Mutig. Suchend. Zauberhaft.
Als Erwachsener fühlt man sich beim Lesen Ihres Buches, als würde man heimlich zwei Teenager belauschen – wären viele Eltern mehr als überrascht, wenn sie wüssten, worüber ihre Töchter sich mit der besten Freundin unterhalten?
Na, hoffentlich nicht! Ich wünsche meiner Tochter jedenfalls, dass sie ihrer besten Freundin echte Fragen stellt. Ihr echte Antworten gibt. Und umgekehrt. Empfangen und Senden von Wahrheiten. Blabla ist der Killer für Vertrautheit. Blabla-Freunde sind Co-Insider, das hat nichts mit echter Nähe zu tun.
Im Gegenteil: Je älter man wird, umso mehr schätzt man echte Freunde. Warum sollten wir also erstaunt sein, wenn junge Mädchen sich einer Freundin anvertrauen? Freundinnen sind wie eine schützende Mauer im Leben - für mich jedenfalls!
Wenn Sie heute noch einmal sechzehn Jahre alt wären (mit dem Verstand von heute, der alte Traum!), wovor hätten Sie dann am meisten Angst?
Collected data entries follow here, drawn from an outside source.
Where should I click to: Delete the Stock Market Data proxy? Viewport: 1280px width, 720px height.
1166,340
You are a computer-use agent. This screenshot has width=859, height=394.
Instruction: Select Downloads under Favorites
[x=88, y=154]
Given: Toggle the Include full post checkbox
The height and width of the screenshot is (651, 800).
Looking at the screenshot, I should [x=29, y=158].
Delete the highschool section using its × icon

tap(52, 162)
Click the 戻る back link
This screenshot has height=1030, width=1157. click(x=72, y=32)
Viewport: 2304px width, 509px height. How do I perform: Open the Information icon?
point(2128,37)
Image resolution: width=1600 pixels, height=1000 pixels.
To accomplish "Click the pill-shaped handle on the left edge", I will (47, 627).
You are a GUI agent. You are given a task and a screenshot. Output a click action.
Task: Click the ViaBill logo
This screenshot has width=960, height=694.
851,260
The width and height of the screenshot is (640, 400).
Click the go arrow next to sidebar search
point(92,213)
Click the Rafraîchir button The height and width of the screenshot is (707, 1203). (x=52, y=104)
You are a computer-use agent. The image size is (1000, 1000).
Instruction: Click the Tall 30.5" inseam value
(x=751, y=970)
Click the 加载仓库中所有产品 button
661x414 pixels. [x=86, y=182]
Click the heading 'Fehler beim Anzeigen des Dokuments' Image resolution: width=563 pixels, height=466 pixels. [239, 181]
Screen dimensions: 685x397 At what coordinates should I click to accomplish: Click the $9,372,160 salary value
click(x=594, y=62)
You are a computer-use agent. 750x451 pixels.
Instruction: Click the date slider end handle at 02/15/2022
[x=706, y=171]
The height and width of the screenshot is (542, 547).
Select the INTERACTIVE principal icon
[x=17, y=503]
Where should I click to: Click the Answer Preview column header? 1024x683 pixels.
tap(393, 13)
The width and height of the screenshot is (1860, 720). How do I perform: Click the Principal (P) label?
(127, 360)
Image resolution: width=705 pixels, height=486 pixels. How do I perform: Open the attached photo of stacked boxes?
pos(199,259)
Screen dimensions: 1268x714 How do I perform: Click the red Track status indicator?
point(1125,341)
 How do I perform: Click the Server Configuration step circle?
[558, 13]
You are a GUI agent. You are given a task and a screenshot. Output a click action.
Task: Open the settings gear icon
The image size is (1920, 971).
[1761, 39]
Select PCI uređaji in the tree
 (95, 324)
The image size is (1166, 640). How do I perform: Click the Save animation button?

Dass der Verstand die Neugier bremst. Wissen macht leider manchmal Angst. Aber Erfahrung zeigt uns auch, dass man sich 99 % aller Sorgen umsonst macht. Ich möchte nicht mehr 16 sein, aber ich genieße die Nähe zur Jugend. Wir sollten alle versuchen, uns nicht so sehr einzuteilen in die Jungen und die Alten, sondern uns lieber einen gemeinsamen Fensterplatz im Leben suchen!